OntologySummit2007: Frameworks For Consideration (T1P)
This is the working page to collect various frameworks we could employ in our endeavor to categorize or type different artifacts people might call "ontologies": (T1Q)
Ontology Framework Draft (10CO)
Release by the co-chairs of the OntologySummit2007_Framework_Session, as the strawman for further discussion (online or during the workshop). We are aiming toward arriving at a consensus "framework" through this community process by the conveners of OntologySummit2007. -- (posted by: LeoObrst & MichaelGruninger / 2007.04.19-18:18 EDT) (10CM)
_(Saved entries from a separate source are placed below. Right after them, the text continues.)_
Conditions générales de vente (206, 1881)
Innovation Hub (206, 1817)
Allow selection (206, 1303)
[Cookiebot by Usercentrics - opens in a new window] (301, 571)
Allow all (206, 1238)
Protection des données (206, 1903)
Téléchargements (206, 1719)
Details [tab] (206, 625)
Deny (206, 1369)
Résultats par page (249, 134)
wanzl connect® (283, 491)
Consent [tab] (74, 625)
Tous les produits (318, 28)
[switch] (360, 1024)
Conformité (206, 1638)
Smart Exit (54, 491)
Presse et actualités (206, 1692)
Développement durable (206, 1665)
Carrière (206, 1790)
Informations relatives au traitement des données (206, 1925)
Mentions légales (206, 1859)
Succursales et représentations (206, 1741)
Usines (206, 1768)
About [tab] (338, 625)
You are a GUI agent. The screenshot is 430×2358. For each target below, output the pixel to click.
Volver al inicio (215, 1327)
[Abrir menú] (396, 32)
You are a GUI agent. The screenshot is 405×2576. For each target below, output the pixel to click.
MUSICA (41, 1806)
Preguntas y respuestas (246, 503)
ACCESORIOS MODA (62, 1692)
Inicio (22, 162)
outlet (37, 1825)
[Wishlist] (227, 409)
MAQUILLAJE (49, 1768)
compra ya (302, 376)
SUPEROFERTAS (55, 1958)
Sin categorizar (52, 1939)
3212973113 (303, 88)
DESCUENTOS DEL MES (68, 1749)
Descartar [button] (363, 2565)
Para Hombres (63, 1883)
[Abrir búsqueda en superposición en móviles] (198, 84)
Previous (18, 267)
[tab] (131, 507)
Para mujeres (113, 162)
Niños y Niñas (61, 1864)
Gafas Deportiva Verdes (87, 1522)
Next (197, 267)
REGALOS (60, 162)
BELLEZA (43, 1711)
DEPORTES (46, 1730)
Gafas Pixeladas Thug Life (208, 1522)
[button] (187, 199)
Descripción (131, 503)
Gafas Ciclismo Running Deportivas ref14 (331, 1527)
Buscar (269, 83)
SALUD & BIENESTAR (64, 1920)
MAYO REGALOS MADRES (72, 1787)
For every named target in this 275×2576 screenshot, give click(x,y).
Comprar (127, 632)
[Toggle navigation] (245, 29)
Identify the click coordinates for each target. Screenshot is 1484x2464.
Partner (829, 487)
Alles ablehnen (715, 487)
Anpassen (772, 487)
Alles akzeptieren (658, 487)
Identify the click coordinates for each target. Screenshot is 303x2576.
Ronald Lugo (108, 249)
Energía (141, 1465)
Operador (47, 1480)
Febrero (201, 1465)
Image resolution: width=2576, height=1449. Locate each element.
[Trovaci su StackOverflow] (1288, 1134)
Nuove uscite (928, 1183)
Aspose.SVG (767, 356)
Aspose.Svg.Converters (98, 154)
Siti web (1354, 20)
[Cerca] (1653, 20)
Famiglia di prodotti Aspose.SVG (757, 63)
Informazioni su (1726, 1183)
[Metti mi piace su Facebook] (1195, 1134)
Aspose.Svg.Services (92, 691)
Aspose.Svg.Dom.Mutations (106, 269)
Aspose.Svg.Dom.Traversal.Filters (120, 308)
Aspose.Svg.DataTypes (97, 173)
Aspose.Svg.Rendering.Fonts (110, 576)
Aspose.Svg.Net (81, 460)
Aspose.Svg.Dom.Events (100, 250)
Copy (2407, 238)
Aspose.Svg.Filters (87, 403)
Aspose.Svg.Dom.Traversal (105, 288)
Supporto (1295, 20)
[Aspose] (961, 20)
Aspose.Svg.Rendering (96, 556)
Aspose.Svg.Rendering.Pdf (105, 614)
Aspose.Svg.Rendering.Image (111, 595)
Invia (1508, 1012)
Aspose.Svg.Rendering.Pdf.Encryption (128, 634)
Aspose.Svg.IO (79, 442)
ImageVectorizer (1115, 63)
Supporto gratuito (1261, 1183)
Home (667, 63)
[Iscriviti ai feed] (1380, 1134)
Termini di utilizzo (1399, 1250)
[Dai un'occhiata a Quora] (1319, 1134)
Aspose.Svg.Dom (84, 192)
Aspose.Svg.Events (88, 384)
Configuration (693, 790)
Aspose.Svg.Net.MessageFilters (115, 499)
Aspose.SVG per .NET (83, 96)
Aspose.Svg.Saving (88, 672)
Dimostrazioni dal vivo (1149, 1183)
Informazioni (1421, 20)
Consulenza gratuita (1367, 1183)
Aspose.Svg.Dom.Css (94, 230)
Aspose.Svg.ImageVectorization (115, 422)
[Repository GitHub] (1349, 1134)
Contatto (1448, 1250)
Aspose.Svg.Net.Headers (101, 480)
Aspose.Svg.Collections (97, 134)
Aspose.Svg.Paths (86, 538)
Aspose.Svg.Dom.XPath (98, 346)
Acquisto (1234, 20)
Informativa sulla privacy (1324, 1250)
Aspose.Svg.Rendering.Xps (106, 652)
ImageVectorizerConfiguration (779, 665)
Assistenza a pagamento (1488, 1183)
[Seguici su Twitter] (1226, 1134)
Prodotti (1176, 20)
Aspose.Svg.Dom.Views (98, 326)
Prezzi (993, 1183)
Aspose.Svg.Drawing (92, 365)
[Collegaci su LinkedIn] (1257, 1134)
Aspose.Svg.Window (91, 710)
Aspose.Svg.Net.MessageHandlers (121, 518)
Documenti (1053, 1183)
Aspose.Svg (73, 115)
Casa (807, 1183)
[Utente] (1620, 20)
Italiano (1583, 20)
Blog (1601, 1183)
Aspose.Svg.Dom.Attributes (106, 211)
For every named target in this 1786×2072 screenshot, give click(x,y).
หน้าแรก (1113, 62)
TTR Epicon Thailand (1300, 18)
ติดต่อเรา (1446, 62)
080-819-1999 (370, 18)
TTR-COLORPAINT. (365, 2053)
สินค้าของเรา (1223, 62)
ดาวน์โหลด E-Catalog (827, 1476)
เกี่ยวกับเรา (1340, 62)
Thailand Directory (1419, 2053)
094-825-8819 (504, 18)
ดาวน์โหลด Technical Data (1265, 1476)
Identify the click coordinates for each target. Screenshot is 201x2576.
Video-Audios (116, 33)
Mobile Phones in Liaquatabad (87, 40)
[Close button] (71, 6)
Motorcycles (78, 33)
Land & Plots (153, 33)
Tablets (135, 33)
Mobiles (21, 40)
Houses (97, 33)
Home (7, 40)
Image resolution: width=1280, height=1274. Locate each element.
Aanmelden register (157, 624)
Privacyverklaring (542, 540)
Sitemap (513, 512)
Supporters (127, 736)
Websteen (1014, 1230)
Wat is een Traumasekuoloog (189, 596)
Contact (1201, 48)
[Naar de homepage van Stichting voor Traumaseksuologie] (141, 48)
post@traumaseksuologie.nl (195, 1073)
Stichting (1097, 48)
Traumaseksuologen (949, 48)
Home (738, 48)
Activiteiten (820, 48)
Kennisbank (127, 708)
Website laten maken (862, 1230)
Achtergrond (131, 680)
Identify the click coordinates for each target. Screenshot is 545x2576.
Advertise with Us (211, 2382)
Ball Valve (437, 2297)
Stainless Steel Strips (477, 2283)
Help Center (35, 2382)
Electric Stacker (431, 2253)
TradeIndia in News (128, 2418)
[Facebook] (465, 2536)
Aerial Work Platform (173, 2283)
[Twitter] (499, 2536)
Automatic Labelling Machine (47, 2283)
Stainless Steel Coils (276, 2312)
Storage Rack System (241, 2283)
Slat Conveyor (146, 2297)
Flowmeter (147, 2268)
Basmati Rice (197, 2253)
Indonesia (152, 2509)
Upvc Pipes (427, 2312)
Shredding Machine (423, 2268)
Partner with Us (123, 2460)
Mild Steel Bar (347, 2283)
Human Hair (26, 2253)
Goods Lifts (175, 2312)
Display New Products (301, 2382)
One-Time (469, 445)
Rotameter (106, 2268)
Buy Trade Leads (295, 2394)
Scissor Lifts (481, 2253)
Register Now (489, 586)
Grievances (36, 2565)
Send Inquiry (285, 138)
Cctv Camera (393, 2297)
Ontology Framework Draft Statement (10CP)
TomGruber, MichaelGruninger, PatHayes, DeborahMcGuinness, LeoObrst 4/19/2007 (10CQ)
Summary (10CR)
This is a starting point for discussion at the Ontolog Summit 2007 (entitled "Ontology, Taxonomy, Folksonomy: Understanding the Distinctions") on a framework for characterizing the space of ontologies. The aim of the framework is to establish a conceptual grounding for the notion of ontology in our field and to identify distinctions and dimensions on which ontologies are alike and differ. The Summit process can use this as an organizing framework in which to place various examples of ontologies, taxonomies, folksonomies, etc., found in the wild. (10CS)
Principles (10CT)
- 1. United we stand. The approach in this framework draft is to clarify a broad yet coherent notion of ontology that encompasses most of what we see in the field under the label of ontology, instead of saying there is no common concept and admit a family of incompatible definitions. We can analyze different kinds of ontologies according to their properties or uses, but we should ground our discussion from a clear definition of terms. (10CU)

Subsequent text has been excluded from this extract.